I stuck to my bicycle and made one more trip to Amnicola and Curtain Pole Road Marshes. No Great Egret, but I did meet another photographer and stayed far longer than I intended shooting at Curtain Pole–it’s amazing how much more you see when there are two of you looking.

All in all, I’d say I’m pretty good at entertaining myself.

Attitude

I have been thinking a lot about attitude lately. Merriam-Webster defines attitude as:

          1: the way you think and feel about someone or something
2: a feeling or way of thinking that affects a person’s behavior

3: a way of thinking and behaving that people regard as unfriendly, rude, etc.

I don’t think the first and second definitions should be separate. The way we think and feel about someone or something necessarily affects the way we behave.

For example, if we are having a really bad day and are at our absolute worst and then run into an acquaintance at the grocery store, if we have not established trust with that person, we are likely to behave politely and pleasantly in spite of how we feel. Conversely, when we get home, because we trust those whom we love to forgive us, we may unleash a torrent of unpleasantness on them.

This reminds me of one of my favorite quotes. It was told by Maya Angelou as something her grandmother once said to her: “If you have only one smile in you, give it to the people you love. Don’t be surly at home, then go out in the street and start grinning ‘Good morning’ at total strangers.”

It begs the question: Why do we save our best behavior for people we don’t know?

Showing the worst of ourselves requires vulnerability. Being willing to be vulnerable comes from trust and intimacy. When we are intimate with someone, we show all of ourselves to them, for better or worse. We trust them to take us as we are. Or, to put it less positively: we believe we can get away with it.

But perhaps the damage we inflict on them and our relationship really isn’t worth the relief of not having to hold in all our anger and frustration?

When I was a child, my mother brought home a book called “TA for Tots”–a popular book in the 70’s. It talks about things like “warm fuzzies” and “cold pricklies” as a way of helping children and parents identify feelings and behaviors and make better choices. Essentially, giving us a way to choose our attitude.

As a teenager, my mother’s touchy-feely parenting became regarded as “uncool.” Later, as a woman in a male-dominated industry, I believed the worst thing anyone could say about me was that I was “emotional.” To talk about feelings became taboo.

Yet, the heart of our attitude, our behaviors, and, ultimately, all of our relationships and all that we accomplish comes down to our feelings.

If instead of snapping at my husband I could simply say, “Hi. I’m glad you’re here. I’ve had a really crappy day and need a hug,” wouldn’t that go a lot further a lot faster to restoring me to my better self? And wouldn’t it make my husband feel wonderful that he could be there to give me what I need? Once again, I should have listened to my mother.

Returning Home

Trips to Columbus, Ohio are always confusing to me. I never know which direction should be referred to as “going home.” I once wrote that home is where your bed is. By that criteria, I guess Chattanooga is our home destination. However, having spent nearly 40 years living in Columbus, the paltry 3 we’ve lived in Chattanooga have not been enough to erase the feeling of returning home when we head North on 75.

This last trip North ended the longest stretch I’ve gone to date between trips to Columbus. It’s been long enough that I can’t actually remember when my last trip up was, but I know it wasn’t in this calendar year. With my remaining family all living elsewhere these days and many of my friends having moved away as well, it sometimes catches me off guard how much Columbus still feels like home. When I think about what makes it feel homey, here’s what I’ve come up with:

  1. I know how to get to every place I want to go without using GPS. If one route has traffic, I know another route, also without GPS.

▶ Stored rows:

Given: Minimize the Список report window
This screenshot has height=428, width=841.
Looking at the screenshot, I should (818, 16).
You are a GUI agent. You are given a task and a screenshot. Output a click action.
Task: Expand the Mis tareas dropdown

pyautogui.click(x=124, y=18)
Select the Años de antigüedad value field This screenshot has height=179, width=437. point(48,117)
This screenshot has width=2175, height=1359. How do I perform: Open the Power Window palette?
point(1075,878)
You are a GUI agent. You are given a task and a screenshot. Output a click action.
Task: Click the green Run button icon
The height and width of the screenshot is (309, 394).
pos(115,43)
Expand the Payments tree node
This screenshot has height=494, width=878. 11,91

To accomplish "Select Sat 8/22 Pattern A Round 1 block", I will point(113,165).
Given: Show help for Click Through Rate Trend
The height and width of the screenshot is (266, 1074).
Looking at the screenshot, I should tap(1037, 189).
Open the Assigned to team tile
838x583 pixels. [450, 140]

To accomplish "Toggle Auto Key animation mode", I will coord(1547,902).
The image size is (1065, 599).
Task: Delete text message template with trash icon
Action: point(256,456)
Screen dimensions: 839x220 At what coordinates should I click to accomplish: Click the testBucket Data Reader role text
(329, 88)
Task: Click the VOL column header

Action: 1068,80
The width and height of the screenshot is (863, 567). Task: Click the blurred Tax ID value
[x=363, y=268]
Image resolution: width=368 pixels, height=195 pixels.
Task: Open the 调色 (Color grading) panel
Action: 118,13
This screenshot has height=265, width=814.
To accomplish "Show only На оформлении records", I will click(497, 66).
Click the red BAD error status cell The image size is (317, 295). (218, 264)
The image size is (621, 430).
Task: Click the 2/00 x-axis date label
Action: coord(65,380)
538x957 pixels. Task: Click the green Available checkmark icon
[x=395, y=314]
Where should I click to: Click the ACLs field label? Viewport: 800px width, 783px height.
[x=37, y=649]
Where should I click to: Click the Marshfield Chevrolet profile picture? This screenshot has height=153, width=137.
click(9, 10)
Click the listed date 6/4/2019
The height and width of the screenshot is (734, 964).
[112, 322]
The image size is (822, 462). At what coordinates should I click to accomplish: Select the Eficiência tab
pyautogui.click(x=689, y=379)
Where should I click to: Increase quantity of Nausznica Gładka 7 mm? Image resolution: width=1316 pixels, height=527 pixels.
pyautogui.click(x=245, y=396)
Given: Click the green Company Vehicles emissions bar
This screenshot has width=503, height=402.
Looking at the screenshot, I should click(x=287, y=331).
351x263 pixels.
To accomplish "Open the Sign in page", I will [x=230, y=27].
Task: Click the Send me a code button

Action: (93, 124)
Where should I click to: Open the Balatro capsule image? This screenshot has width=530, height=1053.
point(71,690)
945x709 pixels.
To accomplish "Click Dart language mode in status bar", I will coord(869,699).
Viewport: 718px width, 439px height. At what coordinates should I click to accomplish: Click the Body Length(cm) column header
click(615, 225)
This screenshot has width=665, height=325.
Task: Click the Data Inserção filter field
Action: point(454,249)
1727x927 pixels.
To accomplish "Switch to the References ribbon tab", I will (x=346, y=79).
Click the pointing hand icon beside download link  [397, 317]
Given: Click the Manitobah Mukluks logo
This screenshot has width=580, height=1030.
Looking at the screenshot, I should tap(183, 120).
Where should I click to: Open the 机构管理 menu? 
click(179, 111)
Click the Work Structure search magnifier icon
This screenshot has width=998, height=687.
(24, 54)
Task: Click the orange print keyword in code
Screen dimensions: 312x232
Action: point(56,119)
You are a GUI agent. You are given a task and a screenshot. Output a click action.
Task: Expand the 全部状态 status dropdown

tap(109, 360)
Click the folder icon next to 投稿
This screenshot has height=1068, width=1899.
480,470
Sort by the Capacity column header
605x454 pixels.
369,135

▶ Exercise instructions:
**A.** Extract the stretch of the blog excerpt from "All in all, I’d" through "unfriendly, rude, etc." word for word.
**B.** Answer these questions using the blog excerpt.
(i) Which two marshes did the writer ride a bicycle to?
(ii) What was the name of the book the writer's mother brought home?
(iii) For about how many years did the writer live in Columbus?
**C.** Proceed with the blog excerpt on attitude and returning home to Columbus, starting after its last sentence.

▶ Final results:
**A.**
All in all, I’d say I’m pretty good at entertaining myself.

Attitude

I have been thinking a lot about attitude lately. Merriam-Webster defines attitude as:

          1: the way you think and feel about someone or something
2: a feeling or way of thinking that affects a person’s behavior

3: a way of thinking and behaving that people regard as unfriendly, rude, etc.

**B.**
(i) Amnicola and Curtain Pole Road Marshes
(ii) "TA for Tots"
(iii) Nearly 40 years

**C.**
  2. I can come up with restaurants I want to eat at based on style of food, quality of adult beverages, particular favorite dishes, or outdoor ambience. (I confess, I did have to check with several restaurants on whether they allow dogs on their patio or not–Tisen came along on this trip.)
  3. I know where the “bad” parts of town are.
  4. I know where the best camera shops in town are and which ones carry Canon gear.
  5. I have a doctor and a dentist there.
  6. I know where to go for a safe pedicure without an appointment.
  7. Graeter’s Ice Cream is available just about everywhere–even Costco.
  8. The biggest problem is trying to fit everyone we want to see into a few days and realizing we’re not going to be able to get to see many of the people we’d love to catch up with.
  9. We have a place to stay where there is a room just for us and our dog is welcome (and offers from several other friends to stay with them)–I guess we do have a bed in Columbus.

This trip was timed around the Columbus Guitar Show. It was my first time working a show (although I’ve attended a couple before). Manning the booth and giving away T-shirts to people who participated in my marketing campaign turned out to be both fun and exhausting.

One of the best things about our timing was that we were in Chattanooga for the beginning and end of the Riverbend Festival, but missed the middle of the 9-day event. This means we didn’t get tired of the extra people and traffic in the downtown area. And, we were home in time for the fireworks–out of all the fireworks in Chattanooga, the Riverbend fireworks are by far the best and longest display.

Taking Stock

It’s officially been 2 months since my leave of absence began. I thought it would be a good time to enumerate both the new lessons I’ve learned and the old lessons that have  resurfaced as particularly relevant to this major shift in my life.

  1. Your time will fill. No matter how much you have to do or how long you think you have to do it, time will pass more quickly than you expected and you will get less done than you planned.
  2. It doesn’t matter how much of an out-of-the-box thinker you are; if there is no box, you can’t think outside of it.
  3. When you have a mile-long list of things to do and believe you have only a fraction of the time you need to get them done, you manage your time far more judiciously than when you have a short list of things to do and believe you have all day. (See #1.)
  4. There is always more opportunity than capacity.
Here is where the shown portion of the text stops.